Similarly, personal loans can be used to pay off other high-interest debt, thereby saving borrowers money on what they would have otherwise paid on interest, says Josh Miller, head of consumer acquisition, marketing, and product development — Deposits and Consumer Lending & Payments at KeyBank. "In some cases, they can also lower their minimum monthly payments, thereby increasing their monthly cash flow as well," he adds.

Personal loans can also be helpful if you need quick access to cash, though you don't necessarily want to take on a long, expensive debt obligation. Personal loans "are mainly used more for emergency reasons or when no other options are available, hopefully for a short period of time. These can be used to prevent evictions, repossessions, or other catastrophic financial situations," says Betts.

Explore your personal loan options here now to learn more.

When experts say a personal loan is not worth it

Personal loan interest can get expensive, so if you can find a lower-cost loan, that could make more sense.

"If you are buying any item that can be used as collateral — a car, boat, house, etc. — you can typically get a better rate than a personal loan. The rate for a personal loan is normally higher because there is no asset or collateral for the loan," says Betts.

Also, some credit cards offer low- or no-interest introductory periods on balance transfers. However, they still likely charge an initial transfer fee. So, you can compare the transfer costs against the overall interest costs to see if a personal loan or credit card balance transfer makes more sense. Compare monthly payments too, as you want to ensure you have comfortable cash flow.

And keep in mind that taking on any form of debt might be challenging to manage. So, you might instead prefer to save over time for your intended purchase or break expenses down into more reasonable amounts.

"For small purchases, many retailers and merchants offer buy now, pay later (BNPL) options for clients that often come with 0% interest or in some cases low payments that fit a person's budget," says Miller.
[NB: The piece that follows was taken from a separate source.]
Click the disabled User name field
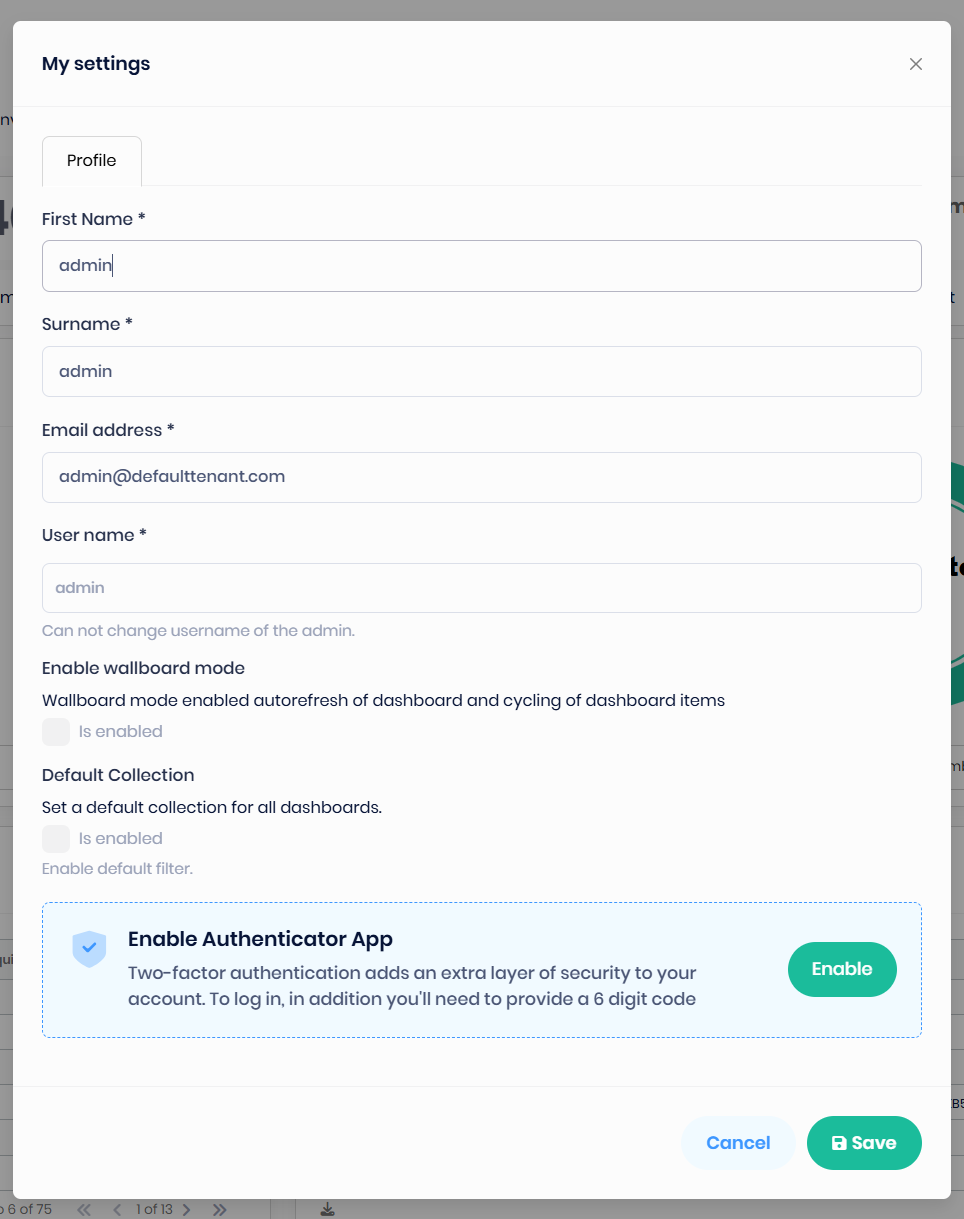This screenshot has height=1219, width=964. [x=481, y=588]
Similarly, some credit cards offer installment plans, where you can break large purchases down into fixed payments, notes Laplanche. Depending on the terms of the credit card, it's possible that their installment plans are less expensive and easier to manage than taking out new debt via a personal loan.

Compare your financing options

As these situations show, sometimes a personal loan can save you money, such as if you can reduce your total financing costs by consolidating other forms of high-interest debt. Yet other times, better options are available, especially if you have collateral, like your home."If you can access secured borrowing, such as a home equity loan, your interest rate will likely be lower than any personal loan," says Laplanche.

So before taking out a personal loan, compare your options and see what the costs and risks of different forms of financing look like.  And if you have the ability to avoid debt entirely, such as by delaying a purchase, that could also be a good option.

If you do end up wanting to take out a personal loan, be sure to compare lenders to find the best rates and terms.